Work order:
The answer must be an exact copy of every record.

———

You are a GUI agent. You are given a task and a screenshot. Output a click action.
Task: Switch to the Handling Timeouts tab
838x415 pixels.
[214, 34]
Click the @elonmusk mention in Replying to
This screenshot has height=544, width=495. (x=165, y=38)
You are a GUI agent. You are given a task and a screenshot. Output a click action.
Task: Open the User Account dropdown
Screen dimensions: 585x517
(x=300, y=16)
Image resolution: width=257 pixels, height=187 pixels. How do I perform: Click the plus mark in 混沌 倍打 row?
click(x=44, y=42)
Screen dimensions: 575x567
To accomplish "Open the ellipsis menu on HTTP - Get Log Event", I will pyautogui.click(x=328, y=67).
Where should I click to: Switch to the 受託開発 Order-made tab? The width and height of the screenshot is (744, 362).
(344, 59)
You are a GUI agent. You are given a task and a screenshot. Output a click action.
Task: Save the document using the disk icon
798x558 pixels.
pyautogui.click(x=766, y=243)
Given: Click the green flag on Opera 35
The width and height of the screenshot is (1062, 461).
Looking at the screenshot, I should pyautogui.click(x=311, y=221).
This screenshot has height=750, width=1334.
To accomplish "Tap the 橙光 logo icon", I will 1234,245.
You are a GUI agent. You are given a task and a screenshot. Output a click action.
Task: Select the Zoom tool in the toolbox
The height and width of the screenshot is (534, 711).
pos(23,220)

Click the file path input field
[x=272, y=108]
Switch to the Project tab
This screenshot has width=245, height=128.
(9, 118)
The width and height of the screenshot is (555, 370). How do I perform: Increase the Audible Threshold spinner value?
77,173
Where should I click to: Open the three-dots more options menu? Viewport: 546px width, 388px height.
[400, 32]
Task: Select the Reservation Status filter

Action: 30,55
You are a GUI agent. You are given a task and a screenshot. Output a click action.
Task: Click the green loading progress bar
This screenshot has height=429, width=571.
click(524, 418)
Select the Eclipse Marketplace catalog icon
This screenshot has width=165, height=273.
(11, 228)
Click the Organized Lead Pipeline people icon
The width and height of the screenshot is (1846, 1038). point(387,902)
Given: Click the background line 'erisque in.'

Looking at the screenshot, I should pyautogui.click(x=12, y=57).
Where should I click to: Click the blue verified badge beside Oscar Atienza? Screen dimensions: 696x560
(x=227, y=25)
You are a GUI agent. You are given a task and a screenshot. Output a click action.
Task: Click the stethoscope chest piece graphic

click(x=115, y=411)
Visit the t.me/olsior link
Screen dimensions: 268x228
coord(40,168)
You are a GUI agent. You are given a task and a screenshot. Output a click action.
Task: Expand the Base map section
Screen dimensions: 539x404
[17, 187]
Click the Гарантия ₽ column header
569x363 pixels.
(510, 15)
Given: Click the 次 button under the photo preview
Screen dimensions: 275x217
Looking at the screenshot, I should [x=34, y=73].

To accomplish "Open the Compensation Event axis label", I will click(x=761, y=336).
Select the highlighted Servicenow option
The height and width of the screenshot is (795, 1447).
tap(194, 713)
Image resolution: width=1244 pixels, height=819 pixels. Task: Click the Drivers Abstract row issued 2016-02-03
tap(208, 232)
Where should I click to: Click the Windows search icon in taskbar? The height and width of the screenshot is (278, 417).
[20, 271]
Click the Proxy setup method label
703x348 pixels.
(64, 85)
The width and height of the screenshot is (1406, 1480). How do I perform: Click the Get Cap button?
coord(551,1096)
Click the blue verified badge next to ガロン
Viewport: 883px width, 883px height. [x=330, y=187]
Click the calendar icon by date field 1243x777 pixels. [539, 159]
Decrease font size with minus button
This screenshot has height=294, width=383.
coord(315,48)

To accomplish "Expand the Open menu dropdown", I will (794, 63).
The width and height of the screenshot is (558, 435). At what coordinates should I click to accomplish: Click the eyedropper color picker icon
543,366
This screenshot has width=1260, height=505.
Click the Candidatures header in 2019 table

———

Result of the task:
You are a GUI agent. You are given a task and a screenshot. Output a click action.
Task: Switch to the Handling Timeouts tab
838x415 pixels.
[214, 34]
Click the @elonmusk mention in Replying to
This screenshot has height=544, width=495. (x=165, y=38)
You are a GUI agent. You are given a task and a screenshot. Output a click action.
Task: Open the User Account dropdown
Screen dimensions: 585x517
(x=300, y=16)
Image resolution: width=257 pixels, height=187 pixels. How do I perform: Click the plus mark in 混沌 倍打 row?
click(x=44, y=42)
Screen dimensions: 575x567
To accomplish "Open the ellipsis menu on HTTP - Get Log Event", I will pyautogui.click(x=328, y=67).
Where should I click to: Switch to the 受託開発 Order-made tab? The width and height of the screenshot is (744, 362).
(344, 59)
You are a GUI agent. You are given a task and a screenshot. Output a click action.
Task: Save the document using the disk icon
798x558 pixels.
pyautogui.click(x=766, y=243)
Given: Click the green flag on Opera 35
The width and height of the screenshot is (1062, 461).
Looking at the screenshot, I should pyautogui.click(x=311, y=221).
This screenshot has height=750, width=1334.
To accomplish "Tap the 橙光 logo icon", I will 1234,245.
You are a GUI agent. You are given a task and a screenshot. Output a click action.
Task: Select the Zoom tool in the toolbox
The height and width of the screenshot is (534, 711).
pos(23,220)

Click the file path input field
[x=272, y=108]
Switch to the Project tab
This screenshot has width=245, height=128.
(9, 118)
The width and height of the screenshot is (555, 370). How do I perform: Increase the Audible Threshold spinner value?
77,173
Where should I click to: Open the three-dots more options menu? Viewport: 546px width, 388px height.
[400, 32]
Task: Select the Reservation Status filter

Action: 30,55
You are a GUI agent. You are given a task and a screenshot. Output a click action.
Task: Click the green loading progress bar
This screenshot has height=429, width=571.
click(524, 418)
Select the Eclipse Marketplace catalog icon
This screenshot has width=165, height=273.
(11, 228)
Click the Organized Lead Pipeline people icon
The width and height of the screenshot is (1846, 1038). point(387,902)
Given: Click the background line 'erisque in.'

Looking at the screenshot, I should pyautogui.click(x=12, y=57).
Where should I click to: Click the blue verified badge beside Oscar Atienza? Screen dimensions: 696x560
(x=227, y=25)
You are a GUI agent. You are given a task and a screenshot. Output a click action.
Task: Click the stethoscope chest piece graphic

click(x=115, y=411)
Visit the t.me/olsior link
Screen dimensions: 268x228
coord(40,168)
You are a GUI agent. You are given a task and a screenshot. Output a click action.
Task: Expand the Base map section
Screen dimensions: 539x404
[17, 187]
Click the Гарантия ₽ column header
569x363 pixels.
(510, 15)
Given: Click the 次 button under the photo preview
Screen dimensions: 275x217
Looking at the screenshot, I should [x=34, y=73].

To accomplish "Open the Compensation Event axis label", I will click(x=761, y=336).
Select the highlighted Servicenow option
The height and width of the screenshot is (795, 1447).
tap(194, 713)
Image resolution: width=1244 pixels, height=819 pixels. Task: Click the Drivers Abstract row issued 2016-02-03
tap(208, 232)
Where should I click to: Click the Windows search icon in taskbar? The height and width of the screenshot is (278, 417).
[20, 271]
Click the Proxy setup method label
703x348 pixels.
(64, 85)
The width and height of the screenshot is (1406, 1480). How do I perform: Click the Get Cap button?
coord(551,1096)
Click the blue verified badge next to ガロン
Viewport: 883px width, 883px height. [x=330, y=187]
Click the calendar icon by date field 1243x777 pixels. [539, 159]
Decrease font size with minus button
This screenshot has height=294, width=383.
coord(315,48)

To accomplish "Expand the Open menu dropdown", I will (794, 63).
The width and height of the screenshot is (558, 435). At what coordinates should I click to accomplish: Click the eyedropper color picker icon
543,366
This screenshot has width=1260, height=505.
Click the Candidatures header in 2019 table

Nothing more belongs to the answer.